Thursday, March 28, 2024
News, analysis and commentary by UBC Journalism students


12 cents

That’s how much a $1000 investment in Nortel Networks Stock made in July 2000 would have been worth at the…

By Amelia Bellamy-Royds , in The Numbers Game , on January 14, 2009

That’s how much a $1000 investment in Nortel Networks Stock made in July 2000 would have been worth at the close of the TSX exchange on Wednesday. Assuming an investor had the stomach to hold onto the plummetting stock for that long.

The stock, which started falling with the collapse of the technology “bubble” in 2000 and 2001, has since been knocked farther and farther down by revelations of mismanagement and fraud. Wednesday’s additional drop came on news that the company had sought protection from creditors in Canada, the U.S. and the U.K.
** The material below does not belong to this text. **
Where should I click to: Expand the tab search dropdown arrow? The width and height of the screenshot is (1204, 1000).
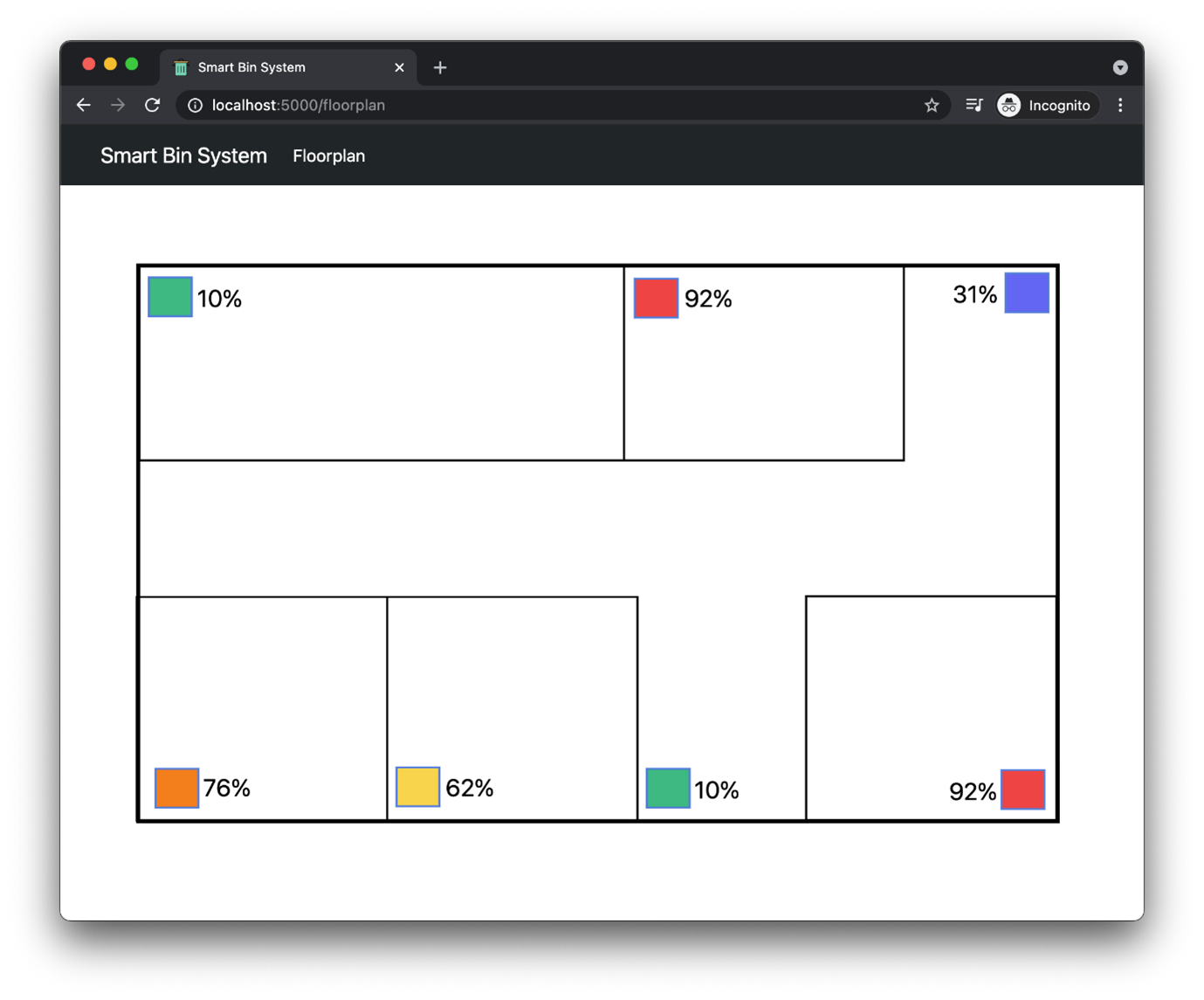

One of the shares which closed at 12¢ on Wednesday and Thursday would have been worth $675 eight years earlier, at close of trading on January 14, 2000. The highest price paid was $1245.00 on July 26, 2000.

Of course, individual shares never traded for such huge figures. Repeated stock splits during the period when the stock was rising rapidly were reversed by a share consolidation in December 2006 which transformed ten old shares into one current share. Like an inflation-battered country redefining its currency to avoid printing extra zeros on every bill, the fancy accounting only emphasizes how much the value has dropped.

Business analysts are suggesting that this is the end for the once venerable telecom giant. The only way for Nortel to pay its debts, they say, is for the company to carve itself into pieces and sell them off to its competitors.

But the Canadian federal government, in contrast, seems optimistic that this is just a temporary “restructuring”. It has offered up a $30 million loan from the Crown corporation Export Development Canada (EDC). And that’s the number that got my attention in all this mess. What’s the point?

It’s not like Nortel is absolutely desperate for cash to cover this week’s payroll. The company claims to have cash reserves of over $2 billion. The bankruptcy protection actions on Wednesday were made to avoid having to pay a $107 million interest payment on an outstanding loan. A $30 million loan from EDC is nowhere near big enough to fix the problem. It is, however, plenty big enough to irritate the hard-working Canadian tax-payer worried about job losses in tough economic times.

Are federal cabinet ministers thinking about job losses, too? After all, they had to swallow some unpleasant numbers just last week when Statistics Canada released the latest national employment figures.

Nortel Networks is nowhere near the behemoth it was ten years ago, when it’s Ottawa-area research campus was the second largest employer in the region, after the federal government itself. (Many of my high school classmates had part time jobs doing office work or even coding for the company.) Nonetheless, the company still employs approximately six thousand Canadians, and losing those jobs would be a hard blow to an already stumbling economy. Maybe the loan is just a little “thinking of you” gift to Nortel execs in their time of troubles, to remind them who their true friends are.

That’s a possible explanation, but history would dispute it’s logic. The last few times Nortel has announced a corporate restructuring, they have cut Canadian jobs, sometimes by shipping positions to lower-cost labour markets such as Mexico and Turkey. That’s not exactly the type of exports that EDC is supposed to be encouraging.

Although government-owned, Export Development Canada is supposed to operate on commercial principles, paying for its operations through fees and interest. Although it does sometimes offer government-backed loans for high-risk ventures through a separate funding mechanism, there has been no suggestion of using that for Nortel.

Instead, the promised money is from EDC’s “existing bonding facility,” in the words of Industry Minister Tony Clement. EDC offers a number of different “bonding solutions”, and it’s not clear which is being offered to Nortel. All would involve some form of guarantee on a loan or contract between Nortel and a bank or supplier.

This makes a bit more sense, in that it makes the EDC offer more about protecting other companies rather than giving money directly to Nortel. However, with the company in bankruptcy protection, the chances that EDC will have to pay out the guarantee seem high.

And at a time when $30 million would buy up a majority of the company’s nearly half-a-billion stock shares in circulation, I’m still trying to figure out the math that would make this all add up.